Learning in the Fourth Age: the role of physical activity interventions for people living in long term facilities

Borgstrom, Erica; Deepak Gopinath, Manik and Vseteckova, Jitka (2019). Learning in the Fourth Age: the role of physical activity interventions for people living in long term facilities. International Journal of Education and Ageing (In Press).

Abstract

Though targeted physical exercise interventions are seen as important for promoting health and wellbeing of older care home residents, adherence to targeted exercise remains variable. Drawing upon a framework of learning theories, this article investigates the potential role, if any, of individual and group learning processes in shaping adherence to physical activity amongst older care home residents. In so doing, this article throws light on an under developed area of research , i.e., on links between learning, ageing and health amongst those who are often characterised as being in the ‘Fourth Age’.

In order to explore the potential role of learning in shaping adherence, a systematic review of qualitative research was undertaken to synthesise experiences of physical activity participation amongst older care home residents.
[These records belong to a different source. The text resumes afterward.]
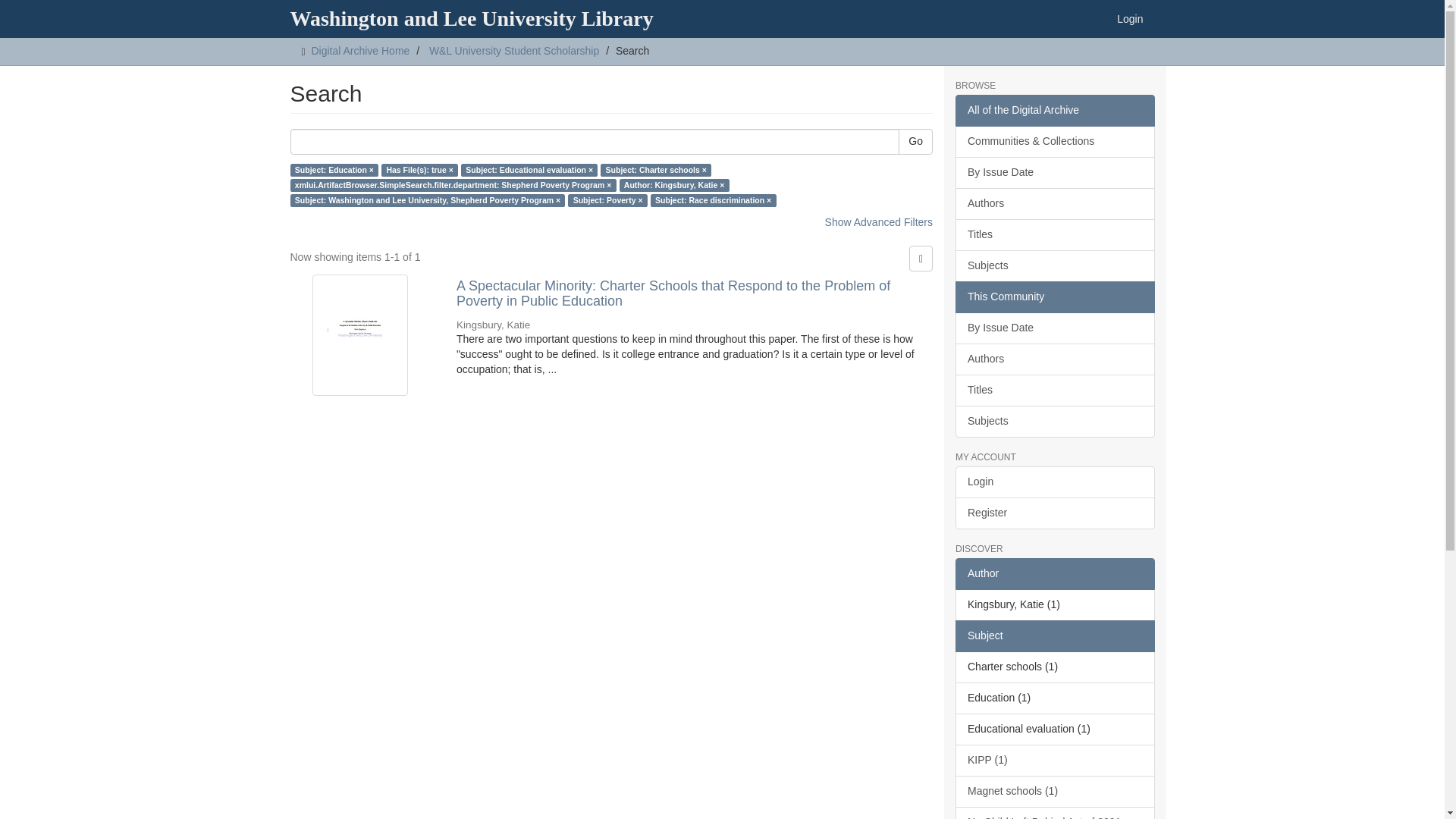
Digital Archive Home (360, 50)
Login (1129, 18)
Show Advanced Filters (879, 222)
Washington and Lee University Library (472, 18)
Go (915, 141)
Given the description of an element on the screen output the (x, y) to click on. 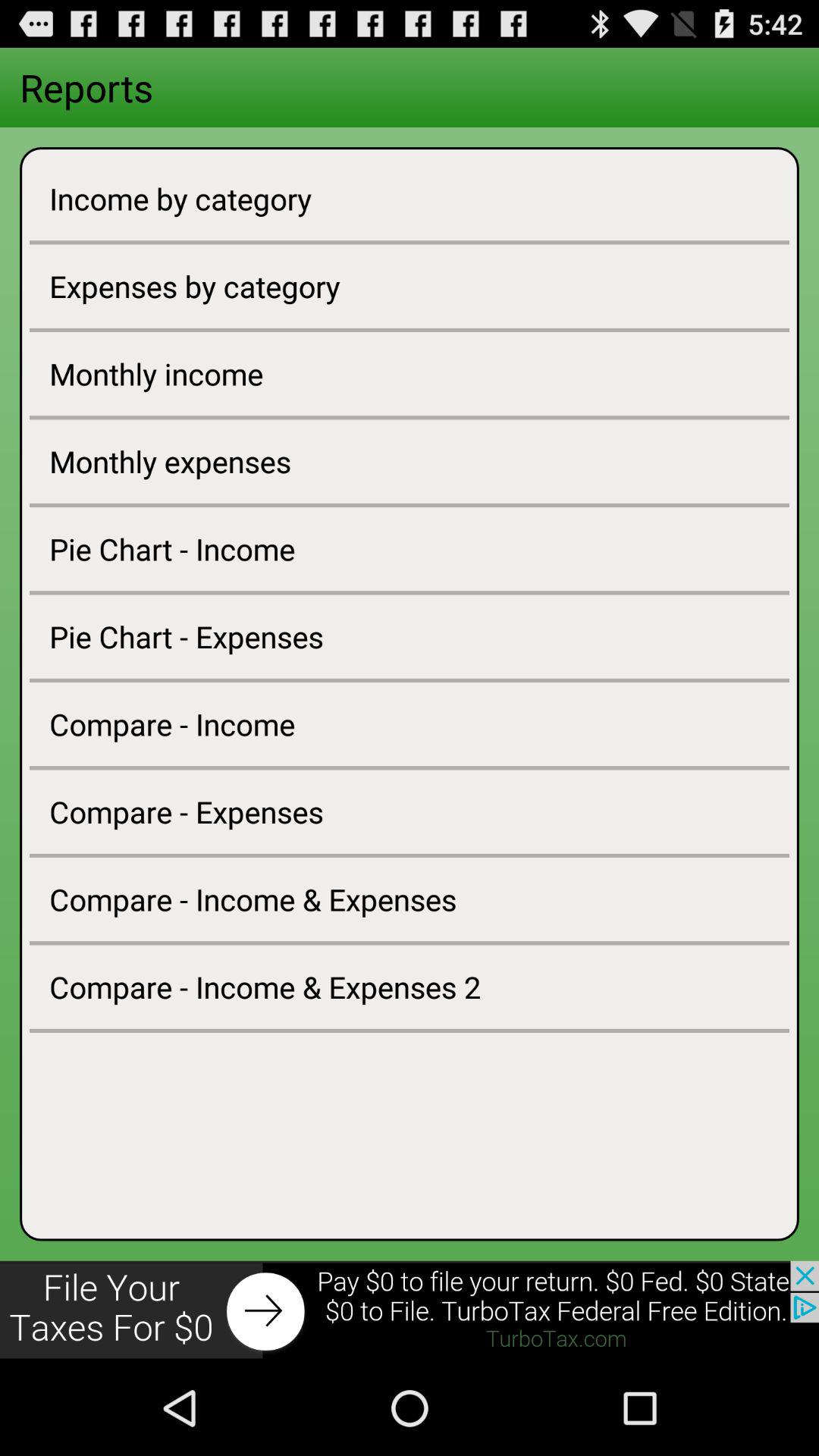
click on the advertisement (409, 1310)
Given the description of an element on the screen output the (x, y) to click on. 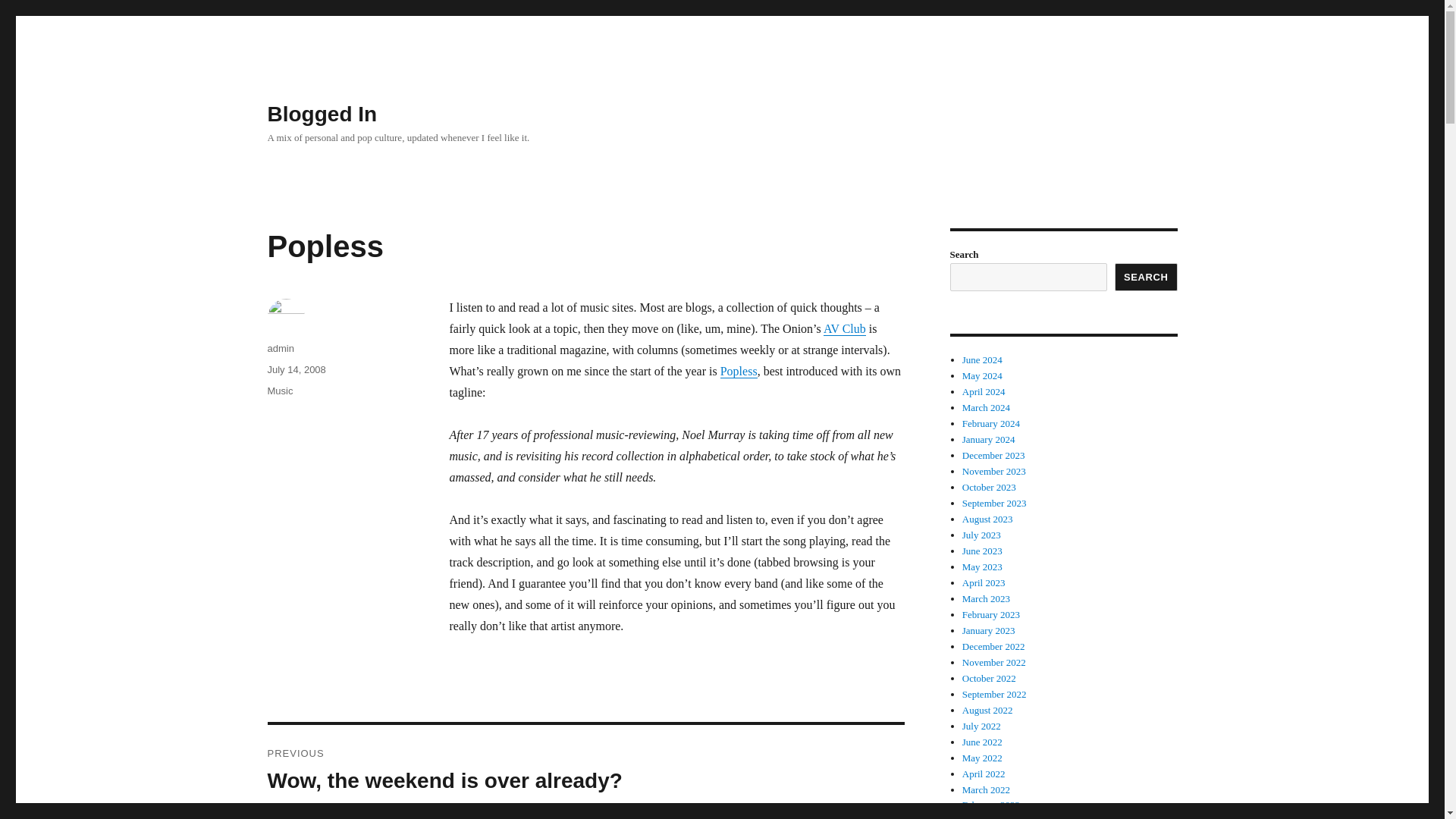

A conceptual framework comprising of seven thematic learning categories was applied to eight studies included in the review.

From the review there is some evidence to suggest that physical activity interventions, in supporting care home residents to become ‘physically literate’ can be viewed as opportunities for learning with implications for individual motivation and adherence. The need for safe, secure and supportive learning environments and, especially, role of the instructor in shaping such learning environments emerges as being key to enabling adherence.

The review strongly suggests that care home residents can learn and therefore need to be viewed as active learners rather than as passive recipients of physical activity interventions. This finding not only extends the view of learning as an on-going process but also tentatively confirms the existence of links between learning, ageing and health for those characterised as being in the ‘Fourth Age’. Further research oriented to understanding barriers and facilitators to learning that gives voice to care home learners’ own experiences might usefully contribute to the design of physical activity interventions.